There are two key angles to this: the substance and the broader political dynamic.
On the substance, Obama opened the door yesterday, noting that he lived in Indonesia as a child, which contributes to his knowledge “of how ordinary people in these other countries live.”
“I sit on the Senate Foreign Relations Committee,” Obama said. “So I have frequent interaction with world leaders who come to visit here, and I take trips on various fact-finding missions, whether it’s to Iraq or Russia or Africa. But you know, probably, the strongest experience I have in foreign relations is the fact that I spent four years living overseas when I was a child in Southeast Asia.”

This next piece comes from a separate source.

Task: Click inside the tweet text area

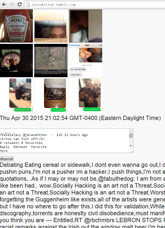Action: pos(65,141)
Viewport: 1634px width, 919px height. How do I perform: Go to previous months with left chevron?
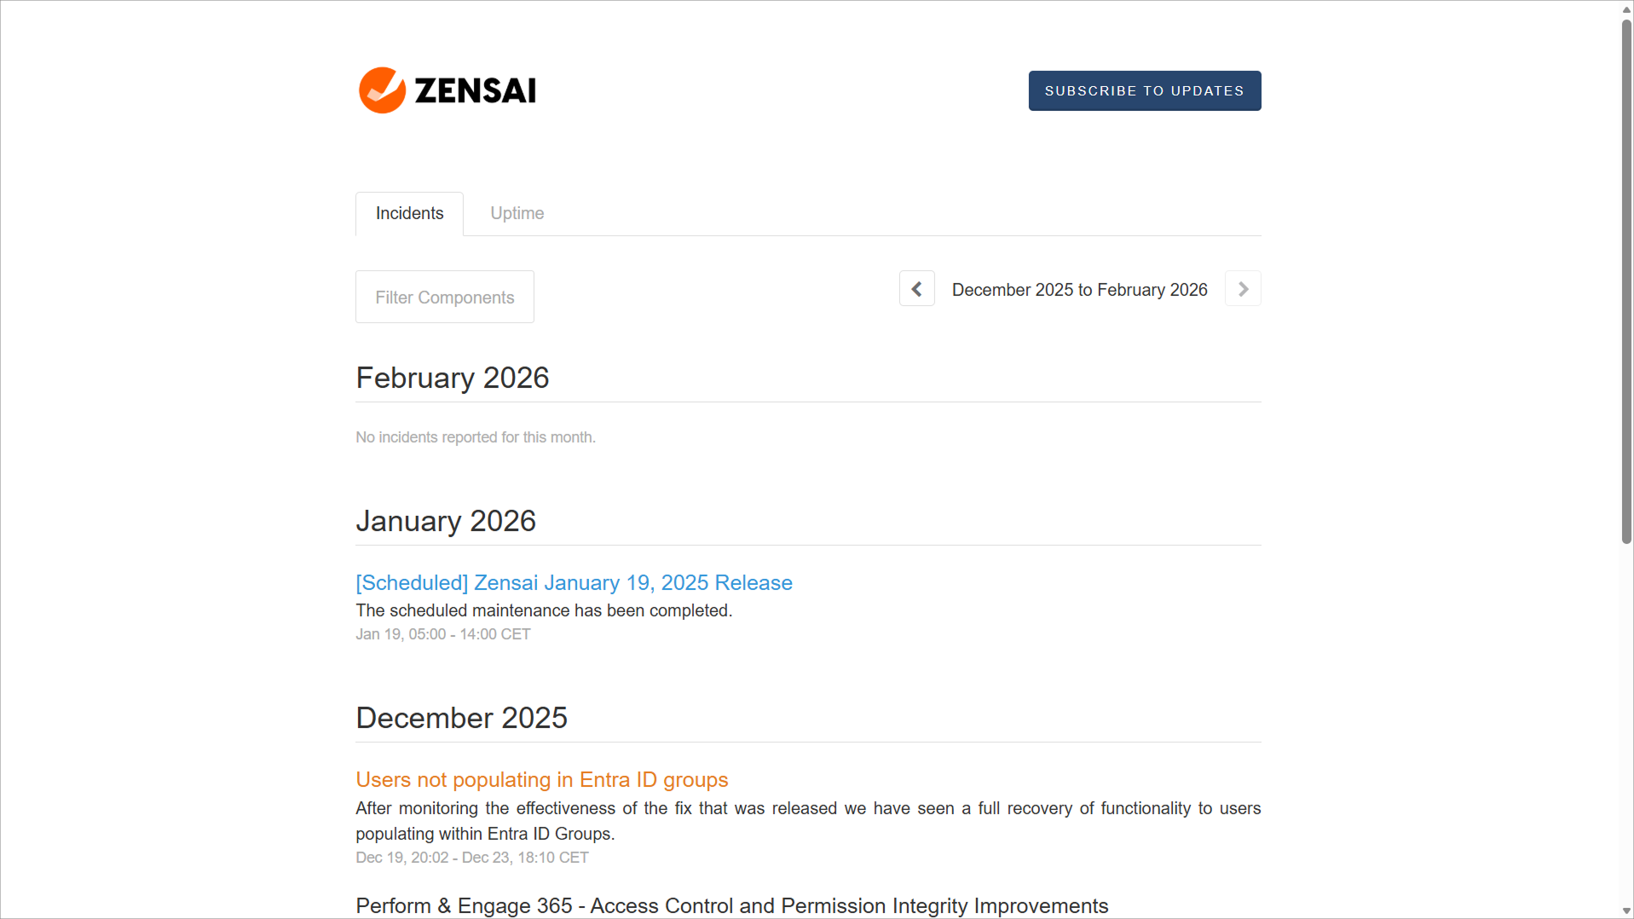(x=916, y=289)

At a minimum, Obama could have said this a lot better. His foreign policy experience isn’t bad — it far exceeds that of Mitt Romney and Rudy Giuliani, for example — but he’s on much firmer ground sticking to his Senate Foreign Relations Committee work, and not pointing to his years overseas as his “strongest experience.” Or better yet, he might also consider emphasizing judgment over experience.
But in the campaign dynamic, notice that ferocity with which the Clinton campaign pounced. On the one hand, Obama offered Clinton an opportunity, but on the other hand, Clinton wouldn’t have bothered if she were still far ahead in Iowa and New Hampshire.
In this sense, yesterday’s criticism struck me as the first time all year Clinton actually sounded nervous. She went on the offensive because she had to, not because she wanted to. It also suggests that her campaign’s internal polling must also show the race tightening.
For what it’s worth, the Obama campaign hit back on the experience point: “Dick Cheney and Don Rumsfeld have spent time in the White House and traveled to many countries as well, but along with Hillary Clinton they led us into the worst foreign policy disaster in a generation and are now giving George Bush the benefit of the doubt on Iran.”
And Edwards is taking Obama’s side: “Now we know what Senator Clinton meant when she talked about ‘throwing mud’ in the last debate. Like so many other things, when it comes to mud, Hillary Clinton says one thing and throws another.”
It’s only going to get more intense.